The learned options are interpretable on intuitive task boundaries. For each of the 4 options, we plot how heavily the different inputs are weighted (image, grasp, or kin) in computing the option’s action. Nonzero values of the ReLU units are marked in white and indicate input relevance:

*
We plot the average activations of the feature layer for of each option,
indicating which inputs (image, gripper angle, or kinematics ) are relevant to
the policy and termination.
*

We see that the options are clearly specialized. The first option has a strong dependence only on the grasp candidate, the second option attends almost exclusively to the image, while the last two options rely mostly on the kinematics and grasp features.

# Conclusion

To summarize, learning sequential task structure from demonstrations has many applications in robotics such as automating surgical sub-tasks and can be facilitated by segmenting to learning task structure. We see several avenues for future work: (1) representations that better model rotational geometry and configuration spaces, (2) hybrid schemes that consider both parametrized primitives and those derived from analytic formulae, and (3) consideration of state-space segmentation as well as temporal segmentation.

## References

(For links to papers, see the homepages of Sanjay Krishnan or Ken Goldberg.)

Sanjay Krishnan*, Roy Fox*, Ion Stoica, Ken Goldberg. DDCO: Discovery of Deep Continuous Options for Robot Learning from Demonstrations. Conference on Robot Learning (CoRL). 2017.

Sanjay Krishnan, Animesh Garg, Richard Liaw, Brijen Thananjeyan, Lauren Miller, Florian T. Pokorny, Ken Goldberg. SWIRL: A Sequential Windowed Inverse Reinforcement Learning Algorithm for Robot Tasks With Delayed Rewards. Workshop on Algorithmic Foundations of Robotics (WAFR) 2016.

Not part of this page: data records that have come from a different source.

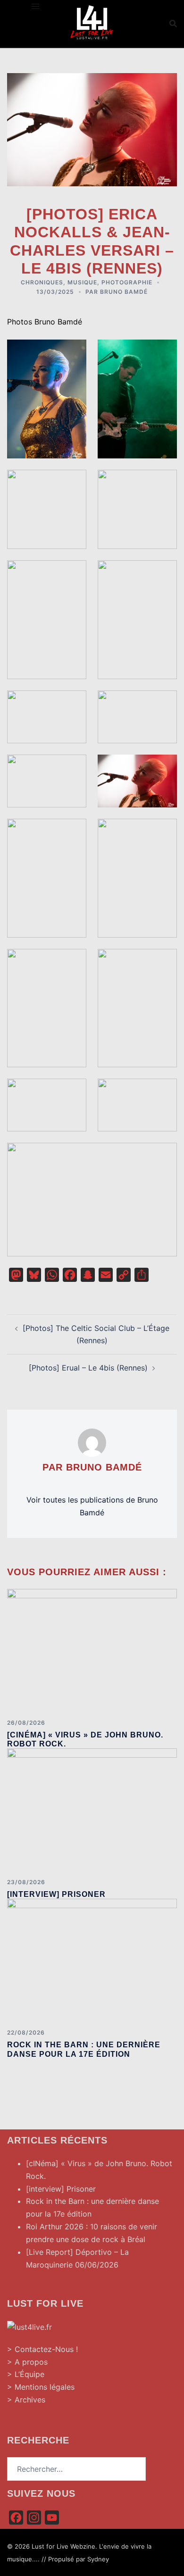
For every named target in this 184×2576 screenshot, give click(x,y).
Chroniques (42, 282)
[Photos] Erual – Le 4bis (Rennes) (88, 1367)
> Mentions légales (41, 2387)
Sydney (98, 2559)
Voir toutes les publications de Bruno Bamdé (92, 1506)
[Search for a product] (173, 23)
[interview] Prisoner (56, 1894)
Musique (82, 282)
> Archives (26, 2399)
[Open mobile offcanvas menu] (35, 6)
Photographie (126, 282)
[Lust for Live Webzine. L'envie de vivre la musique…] (92, 22)
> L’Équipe (25, 2374)
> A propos (27, 2362)
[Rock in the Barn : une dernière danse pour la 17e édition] (92, 1960)
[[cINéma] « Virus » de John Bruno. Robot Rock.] (92, 1649)
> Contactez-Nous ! (42, 2349)
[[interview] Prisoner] (92, 1809)
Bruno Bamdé (124, 291)
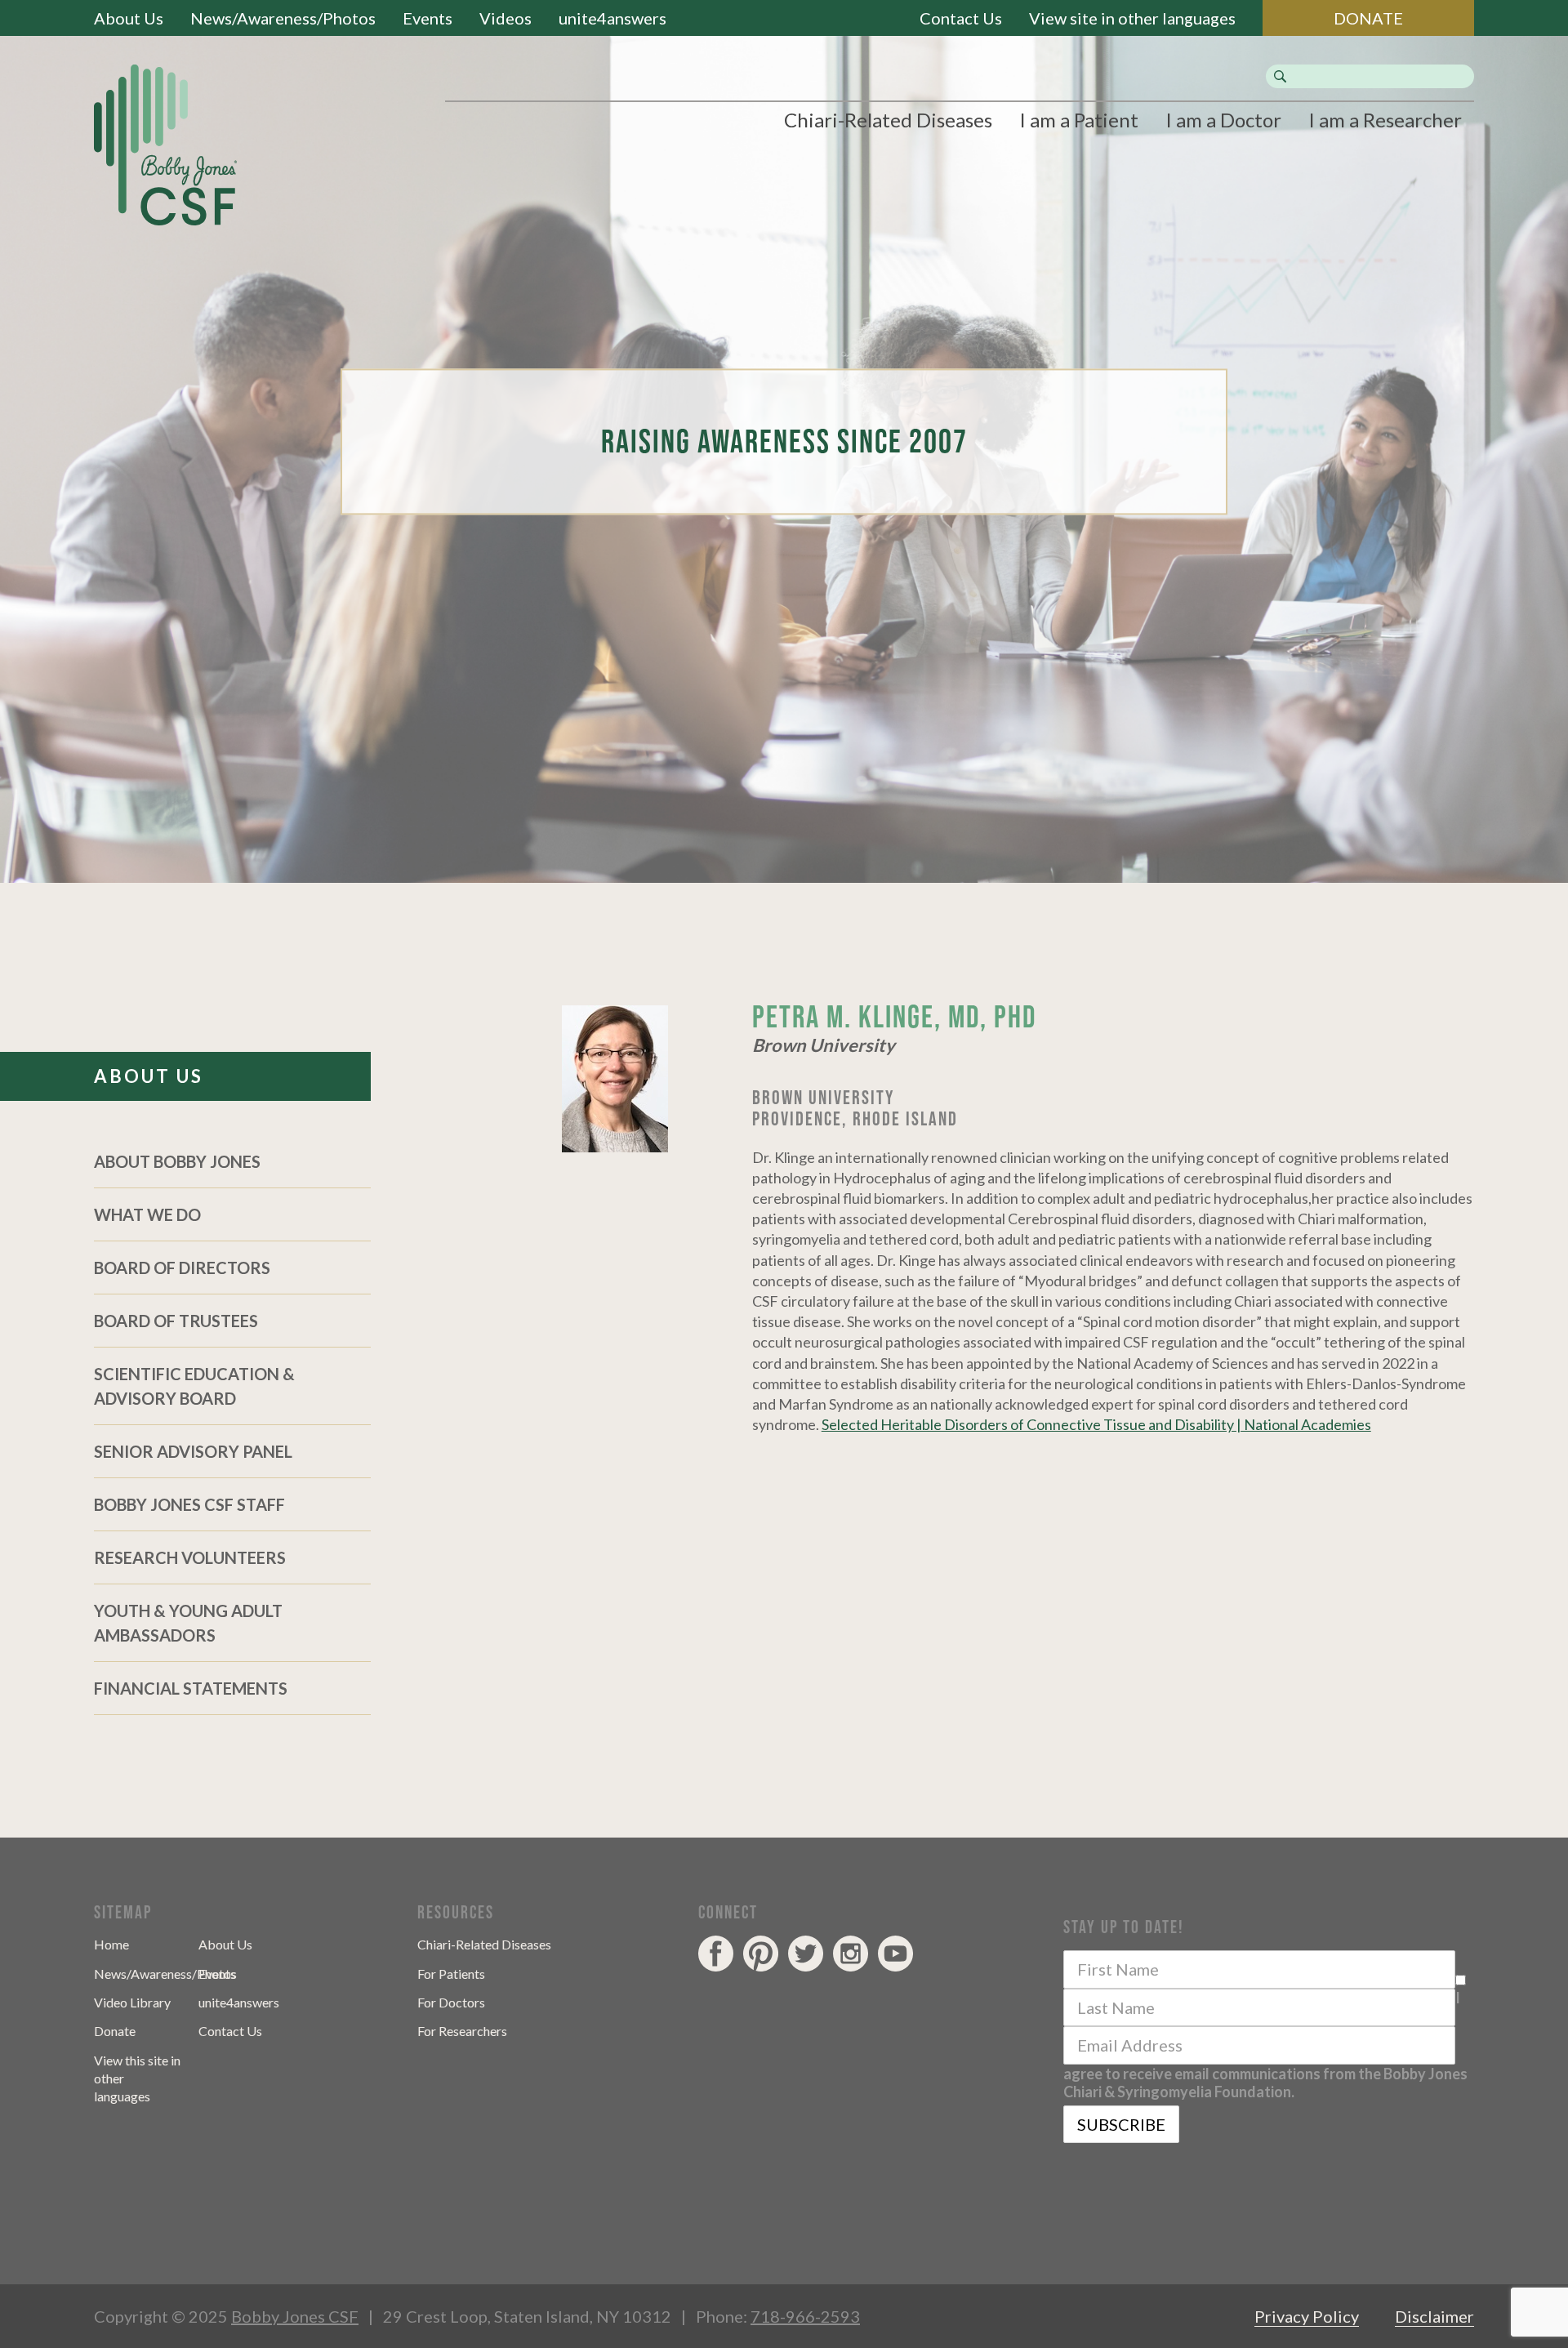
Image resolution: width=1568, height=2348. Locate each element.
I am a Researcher (1385, 119)
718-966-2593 (805, 2316)
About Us (128, 18)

Sanjay Krishnan*, Animesh Garg*, Sachin Patil, Colin Lea, Gregory Hager, Pieter Abbeel, Ken Goldberg. Transition State Clustering: Unsupervised Surgical Task Segmentation For Robot Learning. International Symposium on Robotics Research (ISRR). 2015.

Adithyavairavan Murali*, Siddarth Sen*, Ben Kehoe, Animesh Garg, Seth McFarland, Sachin Patil, W. Douglas Boyd, Susan Lim, Pieter Abbeel, Ken Goldberg. Learning by Observation for Surgical Subtasks: Multilateral Cutting of 3D Viscoelastic and 2D Orthotropic Tissue Phantoms. International Conference on Robotics and Automation (ICRA). May 2015.

## External References

Richard Sutton. Temporal credit assignment in reinforcement learning. 1984.

Richard Sutton, Doina Precup, and Satinder Singh. Between MDPs and semi-MDPs: A framework for temporal abstraction in reinforcement learning. Artificial intelligence. 1999.

Lerrel Pinto, and Abhinav Gupta. Supersizing self-supervision: Learning to grasp from 50k tries and 700 robot hours. International Conference on Robotics and Automation (ICRA). 2016.

Sergey Levine, Peter Pastor, Alex Krizhevsky, Julian Ibarz, Deirdre Quillen. Learning Hand-Eye Coordination for Robotic Grasping with Deep Learning and Large-Scale Data Collection (International Journal of Robotics Research). 2017.

Sergey Levine*, Chelsea Finn*, Trevor Darrell, and Pieter Abbeel. End-to-end training of deep visuomotor policies. Journal of Machine Learning Research (JMLR). 2016.